Safari gains three Apple Intelligence features that push it closer to a research tool than a browser. It automatically groups your open tabs into topics. A new Notify Me feature watches a page and alerts you when something changes, like a price drop or restock. And a Describe an Extension tool lets you build a custom Safari extension just by describing what you want it to do in plain language.

That last one is genuinely new ground. No mainstream browser currently lets an average user generate a working extension from a text prompt, and if it works reliably, it could shift how people customize their browsing without touching a line of code.

7. Performance Jumps Without Leaving Older iPhones Behind

Apple says iOS 27 delivers 30% faster app launch times and lets photos appear in your library 70% faster, based on its own internal testing detailed in its WWDC26 newsroom post. Independent, third-party benchmarks have not yet confirmed these figures, so treat them as Apple's claim for now.

What is confirmed is the compatibility floor. iOS 27 runs on any iPhone with an A13 Bionic chip and 3GB of RAM, which covers the iPhone 11 through the newest models.

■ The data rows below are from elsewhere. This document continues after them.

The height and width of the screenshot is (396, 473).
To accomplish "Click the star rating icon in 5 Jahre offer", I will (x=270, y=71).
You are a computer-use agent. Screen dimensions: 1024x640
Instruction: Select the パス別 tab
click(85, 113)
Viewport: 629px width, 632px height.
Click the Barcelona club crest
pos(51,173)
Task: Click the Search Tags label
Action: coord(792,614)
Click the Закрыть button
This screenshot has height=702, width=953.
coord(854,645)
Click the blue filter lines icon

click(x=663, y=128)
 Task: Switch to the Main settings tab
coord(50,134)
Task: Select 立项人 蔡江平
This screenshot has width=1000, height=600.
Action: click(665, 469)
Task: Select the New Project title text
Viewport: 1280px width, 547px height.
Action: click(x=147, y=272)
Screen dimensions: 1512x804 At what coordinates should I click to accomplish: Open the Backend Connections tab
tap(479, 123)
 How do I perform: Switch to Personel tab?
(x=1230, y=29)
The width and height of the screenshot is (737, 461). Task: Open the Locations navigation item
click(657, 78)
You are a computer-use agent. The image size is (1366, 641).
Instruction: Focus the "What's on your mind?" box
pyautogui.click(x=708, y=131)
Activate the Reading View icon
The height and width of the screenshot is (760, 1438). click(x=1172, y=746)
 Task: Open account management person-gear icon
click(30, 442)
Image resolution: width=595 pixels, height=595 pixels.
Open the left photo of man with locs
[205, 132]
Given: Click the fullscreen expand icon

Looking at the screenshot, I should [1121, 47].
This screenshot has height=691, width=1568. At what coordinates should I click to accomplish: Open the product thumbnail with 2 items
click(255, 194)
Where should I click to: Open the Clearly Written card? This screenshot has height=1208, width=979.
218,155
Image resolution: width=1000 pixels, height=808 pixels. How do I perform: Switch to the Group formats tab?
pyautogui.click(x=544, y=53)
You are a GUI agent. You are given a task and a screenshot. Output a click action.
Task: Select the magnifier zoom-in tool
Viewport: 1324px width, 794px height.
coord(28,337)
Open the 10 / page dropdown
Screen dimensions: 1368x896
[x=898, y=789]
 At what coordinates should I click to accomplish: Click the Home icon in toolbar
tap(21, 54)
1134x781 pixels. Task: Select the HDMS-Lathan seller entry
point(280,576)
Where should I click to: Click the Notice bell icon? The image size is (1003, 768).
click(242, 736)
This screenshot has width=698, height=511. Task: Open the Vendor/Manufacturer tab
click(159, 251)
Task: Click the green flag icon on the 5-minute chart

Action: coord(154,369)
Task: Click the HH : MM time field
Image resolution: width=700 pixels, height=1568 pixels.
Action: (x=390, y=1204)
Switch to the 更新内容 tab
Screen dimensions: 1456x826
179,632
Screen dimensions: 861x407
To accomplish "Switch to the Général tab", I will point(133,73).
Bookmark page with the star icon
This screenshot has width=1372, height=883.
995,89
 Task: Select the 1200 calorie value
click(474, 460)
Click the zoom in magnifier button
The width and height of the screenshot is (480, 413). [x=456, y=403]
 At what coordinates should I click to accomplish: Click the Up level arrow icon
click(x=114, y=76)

Apple Intelligence features need an A17 Pro chip or newer, meaning iPhone 15 Pro and up. Custom Siri voices need 12GB of RAM, limiting that specific feature to the iPhone Air and iPhone 17 Pro models.

That tiering is the real industry story here. Apple is now selling three different tiers of the same operating system experience depending on your hardware, a segmentation strategy Android makers have used for years but Apple has historically avoided this explicitly.

8. Health Adds Perimenopause Tracking and Deeper Privacy Controls

The Health app now includes dedicated perimenopause and menopause support, with notifications about cycle deviations tailored to that life stage. It is a meaningful expansion of Apple's Cycle Tracking feature and one competitors like Fitbit and Samsung Health have only partially addressed.

Alongside that, Find My adds new ways to hide your precise location from specific contacts, giving users finer-grained privacy control than the all-or-nothing sharing toggle that existed before.

What This Means Going Forward

iOS 27 is not a reinvention. It is Apple catching up on AI while quietly fixing two years of complaints about design, privacy, and child safety. The open questions are real: will Siri AI perform reliably outside a controlled demo, will the EU standoff drag into 2027, and will Ask to Browse actually reduce harm or just add friction parents route around.

Apple's public beta is live now, with a general release expected in September, most likely around September 14 based on Apple's typical pattern, though Apple has not confirmed an exact date.